In most cases I would be happy if at least this functions
of class String had an unicode equivalent.

capitalize
upcase
downcase
reverse
slice
split
index

Maybe it's because I am no guru of regexp but I can't imagine a trivial solution.

Another issue is that ActiveRecord (and other additional libraries)
are not unicode aware because there is no _transparent_ unicode support.

Just as an example,

functions like:

ActiveRecord::Validations::ClassMethods::validates_length_of

using parameters like

# minimum - The minimum size of the attribute
# maximum - The maximum size of the attribute

will most probably use String.size which is giving the byte length,
not the string length.

The ruby 2.0 solution I read about (each string carries it's encoding inside) sounds fantastic (not to mention bytecode execution). Could you imagine an implementation of that before ruby 2.0 ?

Best regards
Peter

-------- Original-Nachricht --------

···

Datum: Wed, 14 Jun 2006 17:38:40 +0900
Von: Dmitry Severin <dmitry.severin@gmail.com>
An: ruby-talk@ruby-lang.org
Betreff: Re: Unicode roadmap?

On 6/14/06, Victor Shepelev <vshepelev@imho.com.ua> wrote:
>
> Hmmm.. I've think Unicode IS defaul String encoding when $KCODE=u
> Not?

No. Current String implementation has no notion of "encoding" (Ruby String
is just a sequence of bytes) and $KCODE is just a hint for methods to
change
their behaviour (e.g. in Regexp) and treat those bytes as text represented
in some encoding.

For my personal vision of "proper" Unicode support, I'd like to have
UTF-8 the standard internal string format, and Unicode Points the
standard character code, and *all* String functions to just work
intuitively "right" on a character base rather than byte base. Thus
the internal String encoding is a technical matter only, as long as it
is capable of supporting all Unicode characters, and these internal
details are not exposed via public methods.

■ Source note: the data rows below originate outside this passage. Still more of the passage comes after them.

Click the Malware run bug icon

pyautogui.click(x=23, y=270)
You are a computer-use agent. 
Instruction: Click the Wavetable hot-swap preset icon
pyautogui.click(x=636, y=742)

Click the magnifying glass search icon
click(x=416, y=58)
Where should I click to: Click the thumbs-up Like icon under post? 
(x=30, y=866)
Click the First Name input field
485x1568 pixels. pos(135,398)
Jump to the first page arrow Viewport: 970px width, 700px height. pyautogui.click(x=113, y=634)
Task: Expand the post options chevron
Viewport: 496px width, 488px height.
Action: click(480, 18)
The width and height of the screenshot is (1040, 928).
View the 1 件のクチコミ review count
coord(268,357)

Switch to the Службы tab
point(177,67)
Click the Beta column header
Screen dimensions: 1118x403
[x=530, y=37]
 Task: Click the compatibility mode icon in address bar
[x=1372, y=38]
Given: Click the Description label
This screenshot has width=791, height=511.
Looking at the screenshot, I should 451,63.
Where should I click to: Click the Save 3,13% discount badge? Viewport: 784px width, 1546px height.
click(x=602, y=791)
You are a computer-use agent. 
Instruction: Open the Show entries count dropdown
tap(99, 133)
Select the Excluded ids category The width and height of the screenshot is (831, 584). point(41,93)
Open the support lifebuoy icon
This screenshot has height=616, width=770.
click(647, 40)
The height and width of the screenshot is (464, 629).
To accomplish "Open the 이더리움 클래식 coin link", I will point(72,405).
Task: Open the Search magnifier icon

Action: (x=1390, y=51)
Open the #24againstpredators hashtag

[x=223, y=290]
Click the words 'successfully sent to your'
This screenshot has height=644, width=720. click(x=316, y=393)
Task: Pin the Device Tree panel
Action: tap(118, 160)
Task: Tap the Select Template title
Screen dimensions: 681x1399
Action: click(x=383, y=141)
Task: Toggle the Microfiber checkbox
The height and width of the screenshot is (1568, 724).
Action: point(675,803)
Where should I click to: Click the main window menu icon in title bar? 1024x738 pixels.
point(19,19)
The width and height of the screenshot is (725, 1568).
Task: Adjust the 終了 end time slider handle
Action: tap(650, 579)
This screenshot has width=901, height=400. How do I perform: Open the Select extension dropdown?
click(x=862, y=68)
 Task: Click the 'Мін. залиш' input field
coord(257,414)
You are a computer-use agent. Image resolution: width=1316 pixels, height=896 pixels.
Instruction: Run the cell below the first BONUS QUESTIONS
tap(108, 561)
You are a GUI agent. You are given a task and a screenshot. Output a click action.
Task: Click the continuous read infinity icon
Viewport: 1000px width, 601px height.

Maybe Juergen is saying the same thing I'm going to say, but since I don't
understand / recall what UTF-8 encoding is exactly:

I'm beginning to think (with a newbie sort of perspective) that Unicode is too
complicated to deal with inside a program. My suggestion would be that
Unicode be an external format...

What I mean is, when you have a program that must handle international text,
convert the Unicode to a fixed width representation for use by the program.
Do the processing based on these fixed width characters. When it's complete,
convert it back to Unicode for output.

It seems to me that would make a lot of things easier.

Then I might have two basic "types" of programs--programs that can handle any
text (i.e., international), and other programs that can handle only English
(or maybe only European languages that can work with an 8 bit byte). (I
suggest these two types of programs because I suspect those that have to
handle the international character set will be slower than those that don't.)

Aside: What would that take to handle all the characters / ideographs (is that
what they call them, the Japanese, Chinese, ... characters) presently in use
in the world--iirc, 16 bits (2**16) didn't cut it for Unicode--would 32 bits?

Randy Kramer

···

On Wednesday 14 June 2006 06:01 am, Juergen Strobel wrote:

I/O and String functions should be able to convert to and from
different external encodings, via plugin modules. Note I don't require
non Unicode String classes, just the possibility to do I/O with
foreign characters sets, or conversion to byte arrays. Strings should
consist of characters, not just be a sequence of bytes meaningless
without external information about their encoding.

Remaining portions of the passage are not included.